I spent yesterday on a panel at the SubscriptionX Summer Festival discussing a question that sounds like science fiction - what happens to subscriptions when your next customer is a machine.

For the past decade, the subscription industry has optimised a single relationship. Brand to human. We learned that subscriptions are emotional before they're rational, that people stay long after the spreadsheet says they should leave, and that the moment someone cancels is rarely about the thing they tell you it's about. 

A decade of getting fluent in human messiness.

So when AI agents started browsing, comparing, and managing subscriptions on people's behalf, the industry reached for the obvious question. What do we do when the customer is a machine? How do you market to something that runs on pure logic? Something that has no sense of self, no habit to lean on, no aspiration to sell to?

I think that question is wrong, and it's wrong in a way that will cost you.
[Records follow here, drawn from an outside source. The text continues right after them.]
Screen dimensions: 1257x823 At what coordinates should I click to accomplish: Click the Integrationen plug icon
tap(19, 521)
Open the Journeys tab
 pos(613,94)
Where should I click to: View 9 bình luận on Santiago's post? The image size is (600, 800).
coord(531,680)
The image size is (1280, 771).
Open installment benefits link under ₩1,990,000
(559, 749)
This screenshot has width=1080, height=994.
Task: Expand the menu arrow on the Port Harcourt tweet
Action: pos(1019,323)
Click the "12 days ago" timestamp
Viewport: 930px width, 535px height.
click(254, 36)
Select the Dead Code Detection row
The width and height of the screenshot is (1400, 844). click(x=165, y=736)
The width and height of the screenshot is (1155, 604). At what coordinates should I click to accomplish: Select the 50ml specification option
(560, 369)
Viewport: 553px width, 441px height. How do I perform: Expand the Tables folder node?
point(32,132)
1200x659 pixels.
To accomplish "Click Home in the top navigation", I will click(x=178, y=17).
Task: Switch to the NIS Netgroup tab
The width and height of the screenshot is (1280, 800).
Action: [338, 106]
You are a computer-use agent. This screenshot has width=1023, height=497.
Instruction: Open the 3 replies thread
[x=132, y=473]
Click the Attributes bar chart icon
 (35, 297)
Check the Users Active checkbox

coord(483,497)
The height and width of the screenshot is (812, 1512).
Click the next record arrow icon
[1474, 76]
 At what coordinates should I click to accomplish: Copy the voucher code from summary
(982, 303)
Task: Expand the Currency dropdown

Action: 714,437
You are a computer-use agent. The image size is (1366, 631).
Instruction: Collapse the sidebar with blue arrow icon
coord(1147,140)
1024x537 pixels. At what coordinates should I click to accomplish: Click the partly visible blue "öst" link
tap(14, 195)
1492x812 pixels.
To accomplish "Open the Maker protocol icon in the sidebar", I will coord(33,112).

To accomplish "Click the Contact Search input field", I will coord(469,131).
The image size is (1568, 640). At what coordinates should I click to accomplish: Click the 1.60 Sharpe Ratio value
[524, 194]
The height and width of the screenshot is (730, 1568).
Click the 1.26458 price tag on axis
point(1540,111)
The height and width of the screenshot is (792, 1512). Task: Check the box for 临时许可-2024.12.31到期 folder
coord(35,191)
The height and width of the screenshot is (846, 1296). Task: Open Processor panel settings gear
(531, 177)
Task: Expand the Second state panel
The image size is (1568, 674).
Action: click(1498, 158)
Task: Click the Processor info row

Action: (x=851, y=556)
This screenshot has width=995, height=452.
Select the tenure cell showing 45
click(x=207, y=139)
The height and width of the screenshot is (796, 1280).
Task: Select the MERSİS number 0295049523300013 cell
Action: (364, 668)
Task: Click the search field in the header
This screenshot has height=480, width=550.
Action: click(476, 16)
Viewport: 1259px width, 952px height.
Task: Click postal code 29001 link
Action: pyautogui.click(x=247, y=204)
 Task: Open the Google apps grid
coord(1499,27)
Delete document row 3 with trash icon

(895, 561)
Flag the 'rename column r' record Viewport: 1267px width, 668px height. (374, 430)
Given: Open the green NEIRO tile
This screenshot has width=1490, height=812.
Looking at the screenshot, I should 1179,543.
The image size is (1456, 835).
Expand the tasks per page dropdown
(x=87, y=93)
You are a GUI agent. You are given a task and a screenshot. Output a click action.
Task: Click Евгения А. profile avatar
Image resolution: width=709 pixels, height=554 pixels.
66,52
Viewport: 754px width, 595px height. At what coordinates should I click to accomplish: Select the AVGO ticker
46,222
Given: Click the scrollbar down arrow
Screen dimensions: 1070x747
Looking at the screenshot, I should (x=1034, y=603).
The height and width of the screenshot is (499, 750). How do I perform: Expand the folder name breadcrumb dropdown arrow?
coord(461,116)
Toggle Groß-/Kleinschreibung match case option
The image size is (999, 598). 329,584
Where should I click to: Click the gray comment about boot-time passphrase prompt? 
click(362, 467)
The agent isn't a new customer. It's an intermediary acting for the same human you already had. And it doesn't have preferences, it inherits them. When my agent goes off to evaluate streaming services or news subscriptions, it isn't forming its own opinion from a cold start. It's applying mine. It knows what I've kept, what I've cancelled, what I complained about, and what I renewed for three years without thinking. 

The machine is logical, yes - but the inputs to that logic are a decade of human emotion that you, the brand, either earned or didn't.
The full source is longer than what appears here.